*Your assignment*:
Identify, in the records below, every line where the string "Select" appears, and copy each such line.
BEGIN Records for processing
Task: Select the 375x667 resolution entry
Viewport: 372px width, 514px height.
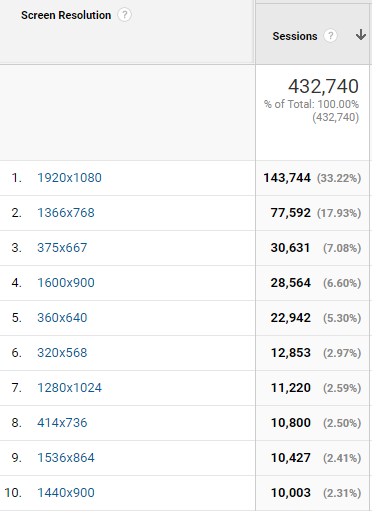Action: click(62, 248)
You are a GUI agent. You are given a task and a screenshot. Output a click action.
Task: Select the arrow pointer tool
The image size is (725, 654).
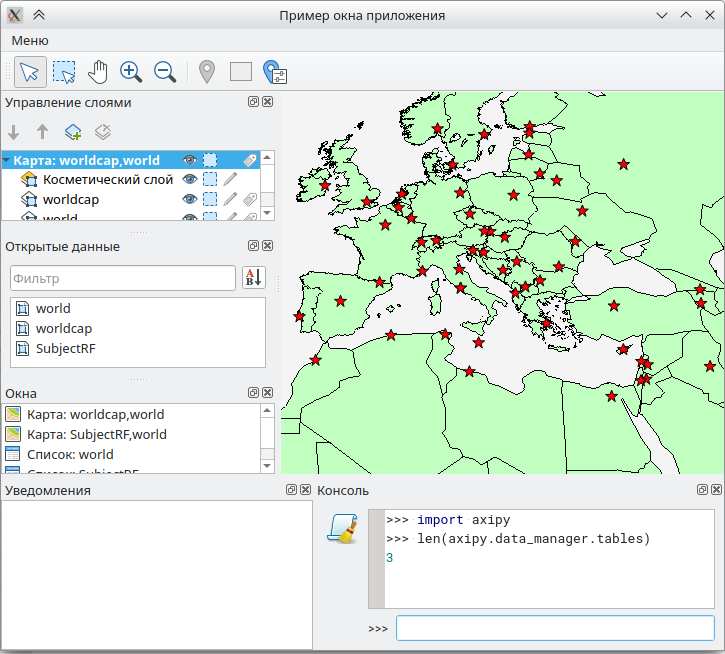coord(30,71)
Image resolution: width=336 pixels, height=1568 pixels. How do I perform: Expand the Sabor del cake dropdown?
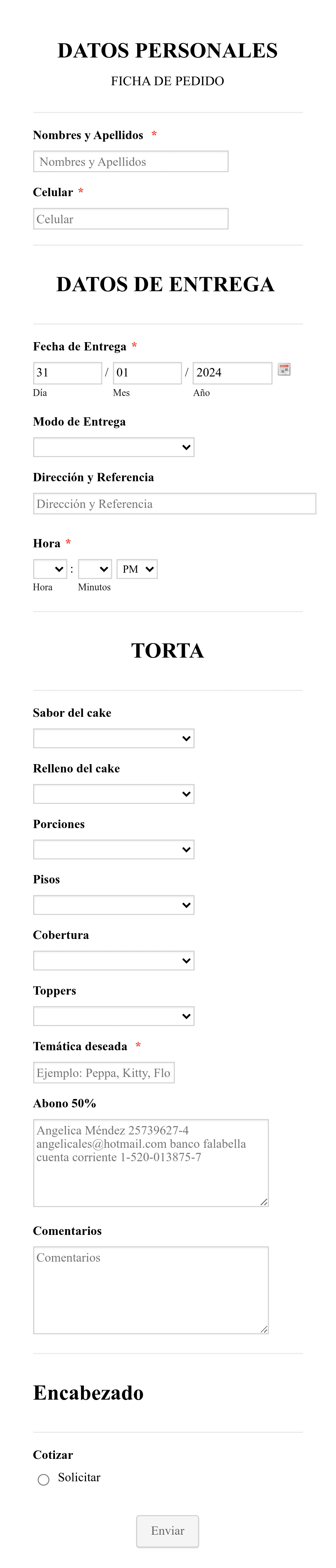point(114,738)
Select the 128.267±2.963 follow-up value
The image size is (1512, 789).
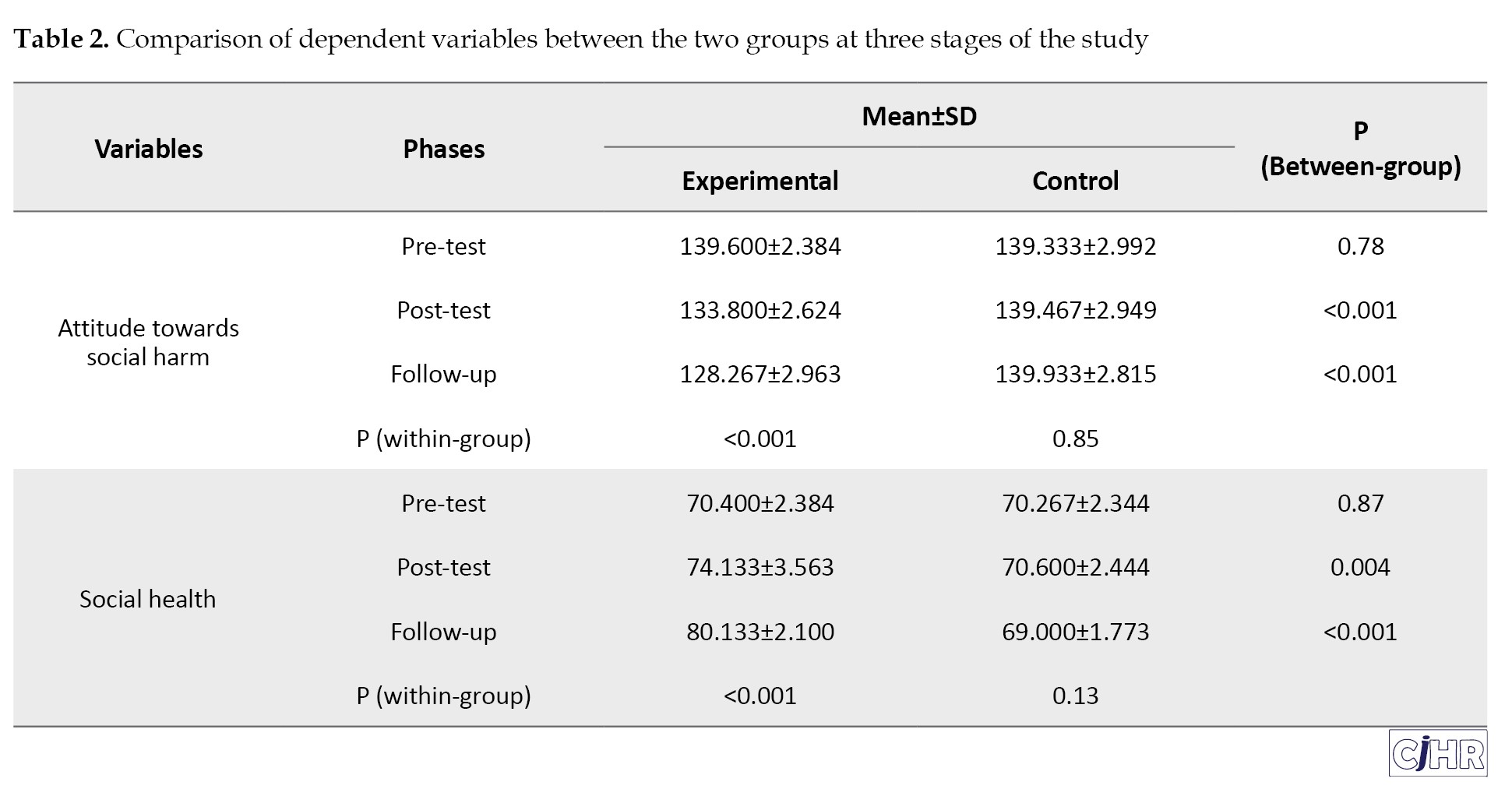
END Records for processing
*Answer to this problem*:
Task: Select the 375x667 resolution entry
Task: Select the arrow pointer tool
Select the 128.267±2.963 follow-up value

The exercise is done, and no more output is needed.